Hess's Law states that enthalpy change is the same regardless of the reaction pathway taken. Reactions can be combined algebraically to calculate ΔH for a target reaction.
Practice manipulating given reactions (reversing, multiplying) to target a desired reaction and sum their ΔH values.
Forgetting to reverse the sign of ΔH when reversing a reaction; not adjusting ΔH when multiplying a reaction.
From thermochemistry, you know that every chemical reaction has an associated enthalpy change (ΔH) — the heat absorbed or released at constant pressure. Some reactions are easy to perform in a calorimeter, but many are not: you cannot easily measure the enthalpy of forming carbon monoxide from graphite and oxygen without also producing some CO₂. Hess's Law says this does not matter. Because enthalpy is a state function — it depends only on the initial and final states, not the path between them — you can calculate ΔH for any reaction by combining other reactions whose ΔH values are already known.

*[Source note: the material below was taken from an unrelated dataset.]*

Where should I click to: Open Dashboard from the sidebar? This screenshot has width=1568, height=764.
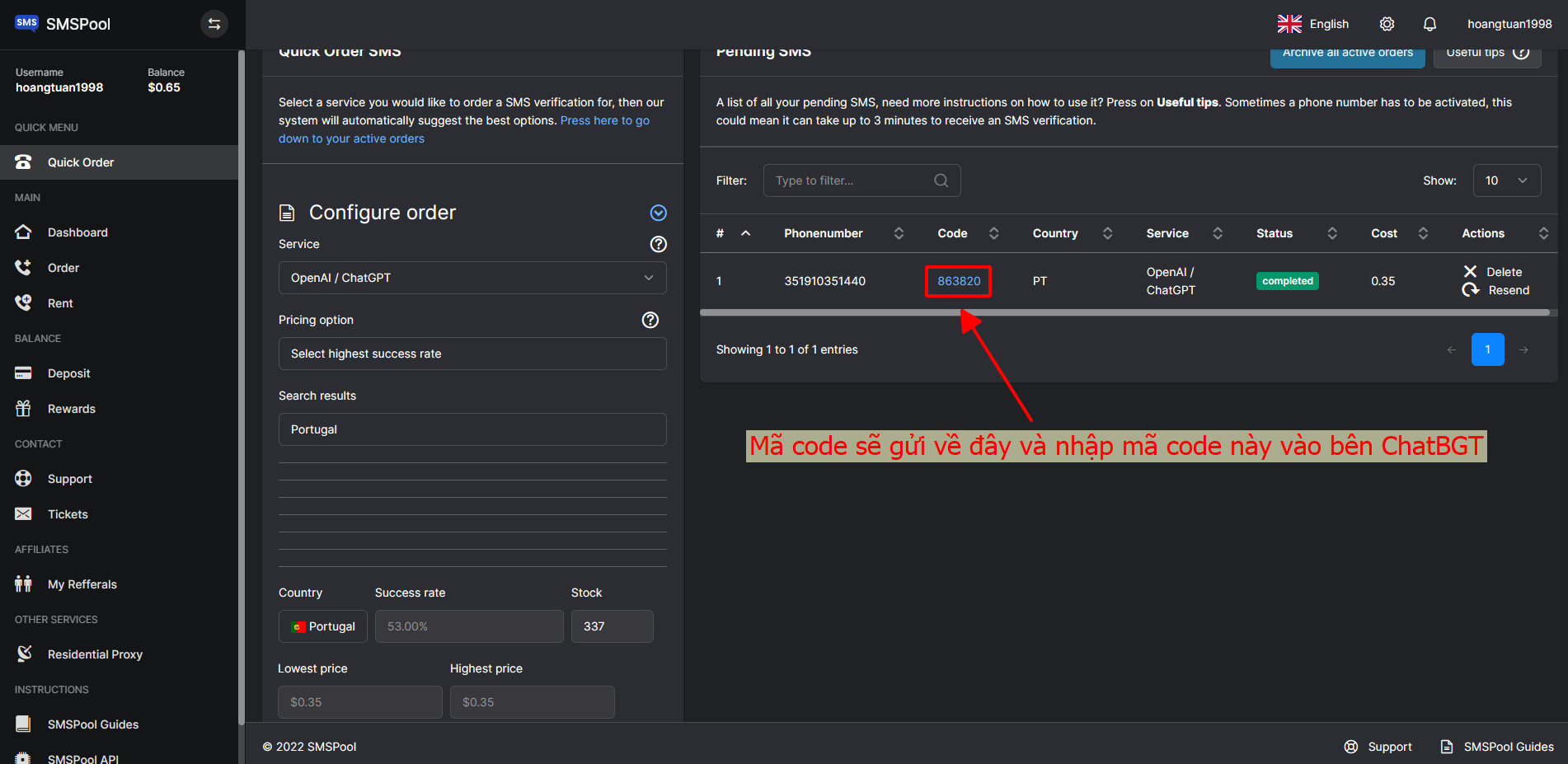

The practical technique works like algebra. Suppose you need ΔH for the reaction A → C, but you only have data for A → B (ΔH₁) and B → C (ΔH₂). Since enthalpy does not care about the route, going from A to B and then from B to C gives the same total ΔH as going directly from A to C: ΔH = ΔH₁ + ΔH₂. This additivity extends to any number of steps. The rules for manipulating reactions are straightforward: if you reverse a reaction, the sign of ΔH flips (exothermic becomes endothermic and vice versa); if you multiply a reaction by a coefficient, ΔH scales by the same factor. Your skill at balancing chemical equations from prerequisite coursework is essential here — you need to manipulate the given reactions so that intermediate species cancel and only the target reactants and products remain.
Consider a concrete example. Suppose you want ΔH for: C(s) + ½O₂(g) → CO(g). You are given: (1) C(s) + O₂(g) → CO₂(g), ΔH₁ = −393.5 kJ, and (2) CO(g) + ½O₂(g) → CO₂(g), ΔH₂ = −283.0 kJ. The target reaction has CO as a product, but reaction (2) has CO as a reactant — so reverse reaction (2): CO₂(g) → CO(g) + ½O₂(g), ΔH = +283.0 kJ. Now add this to reaction (1): the CO₂ cancels on both sides, and ½O₂ on the product side partially cancels the O₂ on the reactant side, leaving C(s) + ½O₂(g) → CO(g) with ΔH = −393.5 + 283.0 = −110.5 kJ. The key insight is that you never needed to perform this reaction in isolation — Hess's Law let you reconstruct its enthalpy from reactions you could measure.